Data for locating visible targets

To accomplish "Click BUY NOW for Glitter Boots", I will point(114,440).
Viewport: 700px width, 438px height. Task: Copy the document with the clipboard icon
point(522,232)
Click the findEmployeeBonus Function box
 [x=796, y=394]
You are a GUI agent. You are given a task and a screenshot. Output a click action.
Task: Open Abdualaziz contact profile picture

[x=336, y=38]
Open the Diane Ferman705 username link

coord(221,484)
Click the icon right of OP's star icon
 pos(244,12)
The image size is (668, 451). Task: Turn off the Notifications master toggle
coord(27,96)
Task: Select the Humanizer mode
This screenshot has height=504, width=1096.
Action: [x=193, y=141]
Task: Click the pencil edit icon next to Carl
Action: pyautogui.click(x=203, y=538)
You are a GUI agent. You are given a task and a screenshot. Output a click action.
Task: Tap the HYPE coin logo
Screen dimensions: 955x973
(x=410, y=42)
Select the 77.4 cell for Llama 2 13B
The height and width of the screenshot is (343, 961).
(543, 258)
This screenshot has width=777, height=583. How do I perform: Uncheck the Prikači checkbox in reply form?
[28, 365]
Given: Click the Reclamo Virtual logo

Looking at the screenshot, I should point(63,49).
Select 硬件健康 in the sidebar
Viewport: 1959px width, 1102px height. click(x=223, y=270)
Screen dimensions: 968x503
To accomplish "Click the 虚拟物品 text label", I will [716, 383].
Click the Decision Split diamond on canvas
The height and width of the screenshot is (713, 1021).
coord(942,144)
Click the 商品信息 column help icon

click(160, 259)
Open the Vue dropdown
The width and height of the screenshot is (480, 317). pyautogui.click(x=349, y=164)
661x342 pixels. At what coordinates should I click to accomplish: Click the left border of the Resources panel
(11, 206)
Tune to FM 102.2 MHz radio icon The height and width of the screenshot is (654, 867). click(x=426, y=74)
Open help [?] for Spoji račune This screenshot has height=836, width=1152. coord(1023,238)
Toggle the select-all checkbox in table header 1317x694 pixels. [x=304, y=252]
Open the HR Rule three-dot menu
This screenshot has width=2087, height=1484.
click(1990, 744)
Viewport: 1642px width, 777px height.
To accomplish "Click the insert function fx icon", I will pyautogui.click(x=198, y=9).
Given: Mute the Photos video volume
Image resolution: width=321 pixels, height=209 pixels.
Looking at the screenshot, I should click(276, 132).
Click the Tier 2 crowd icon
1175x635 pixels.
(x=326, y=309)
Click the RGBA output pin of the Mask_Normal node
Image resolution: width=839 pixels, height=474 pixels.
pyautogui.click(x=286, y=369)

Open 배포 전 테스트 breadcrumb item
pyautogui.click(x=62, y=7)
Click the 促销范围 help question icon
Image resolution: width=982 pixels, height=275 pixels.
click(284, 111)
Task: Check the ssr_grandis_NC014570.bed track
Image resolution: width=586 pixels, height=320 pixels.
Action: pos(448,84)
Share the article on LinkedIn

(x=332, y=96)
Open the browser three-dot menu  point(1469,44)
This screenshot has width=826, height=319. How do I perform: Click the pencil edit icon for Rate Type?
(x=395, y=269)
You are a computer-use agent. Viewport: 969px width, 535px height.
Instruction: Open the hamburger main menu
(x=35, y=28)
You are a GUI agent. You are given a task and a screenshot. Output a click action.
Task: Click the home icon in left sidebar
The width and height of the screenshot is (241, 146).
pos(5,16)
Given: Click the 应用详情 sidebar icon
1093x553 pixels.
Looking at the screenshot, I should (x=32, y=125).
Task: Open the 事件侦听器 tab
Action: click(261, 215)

== EXERCISE INSTRUCTIONS ==
Copy out every one of the items above word for word.

== FULL OUTPUT ==
To accomplish "Click BUY NOW for Glitter Boots", I will point(114,440).
Viewport: 700px width, 438px height. Task: Copy the document with the clipboard icon
point(522,232)
Click the findEmployeeBonus Function box
 [x=796, y=394]
You are a GUI agent. You are given a task and a screenshot. Output a click action.
Task: Open Abdualaziz contact profile picture

[x=336, y=38]
Open the Diane Ferman705 username link

coord(221,484)
Click the icon right of OP's star icon
 pos(244,12)
The image size is (668, 451). Task: Turn off the Notifications master toggle
coord(27,96)
Task: Select the Humanizer mode
This screenshot has height=504, width=1096.
Action: [x=193, y=141]
Task: Click the pencil edit icon next to Carl
Action: pyautogui.click(x=203, y=538)
You are a GUI agent. You are given a task and a screenshot. Output a click action.
Task: Tap the HYPE coin logo
Screen dimensions: 955x973
(x=410, y=42)
Select the 77.4 cell for Llama 2 13B
The height and width of the screenshot is (343, 961).
(543, 258)
This screenshot has width=777, height=583. How do I perform: Uncheck the Prikači checkbox in reply form?
[28, 365]
Given: Click the Reclamo Virtual logo

Looking at the screenshot, I should point(63,49).
Select 硬件健康 in the sidebar
Viewport: 1959px width, 1102px height. click(x=223, y=270)
Screen dimensions: 968x503
To accomplish "Click the 虚拟物品 text label", I will [716, 383].
Click the Decision Split diamond on canvas
The height and width of the screenshot is (713, 1021).
coord(942,144)
Click the 商品信息 column help icon

click(160, 259)
Open the Vue dropdown
The width and height of the screenshot is (480, 317). pyautogui.click(x=349, y=164)
661x342 pixels. At what coordinates should I click to accomplish: Click the left border of the Resources panel
(11, 206)
Tune to FM 102.2 MHz radio icon The height and width of the screenshot is (654, 867). click(x=426, y=74)
Open help [?] for Spoji račune This screenshot has height=836, width=1152. coord(1023,238)
Toggle the select-all checkbox in table header 1317x694 pixels. [x=304, y=252]
Open the HR Rule three-dot menu
This screenshot has width=2087, height=1484.
click(1990, 744)
Viewport: 1642px width, 777px height.
To accomplish "Click the insert function fx icon", I will pyautogui.click(x=198, y=9).
Given: Mute the Photos video volume
Image resolution: width=321 pixels, height=209 pixels.
Looking at the screenshot, I should click(276, 132).
Click the Tier 2 crowd icon
1175x635 pixels.
(x=326, y=309)
Click the RGBA output pin of the Mask_Normal node
Image resolution: width=839 pixels, height=474 pixels.
pyautogui.click(x=286, y=369)

Open 배포 전 테스트 breadcrumb item
pyautogui.click(x=62, y=7)
Click the 促销范围 help question icon
Image resolution: width=982 pixels, height=275 pixels.
click(284, 111)
Task: Check the ssr_grandis_NC014570.bed track
Image resolution: width=586 pixels, height=320 pixels.
Action: pos(448,84)
Share the article on LinkedIn

(x=332, y=96)
Open the browser three-dot menu  point(1469,44)
This screenshot has width=826, height=319. How do I perform: Click the pencil edit icon for Rate Type?
(x=395, y=269)
You are a computer-use agent. Viewport: 969px width, 535px height.
Instruction: Open the hamburger main menu
(x=35, y=28)
You are a GUI agent. You are given a task and a screenshot. Output a click action.
Task: Click the home icon in left sidebar
The width and height of the screenshot is (241, 146).
pos(5,16)
Given: Click the 应用详情 sidebar icon
1093x553 pixels.
Looking at the screenshot, I should (x=32, y=125).
Task: Open the 事件侦听器 tab
Action: click(261, 215)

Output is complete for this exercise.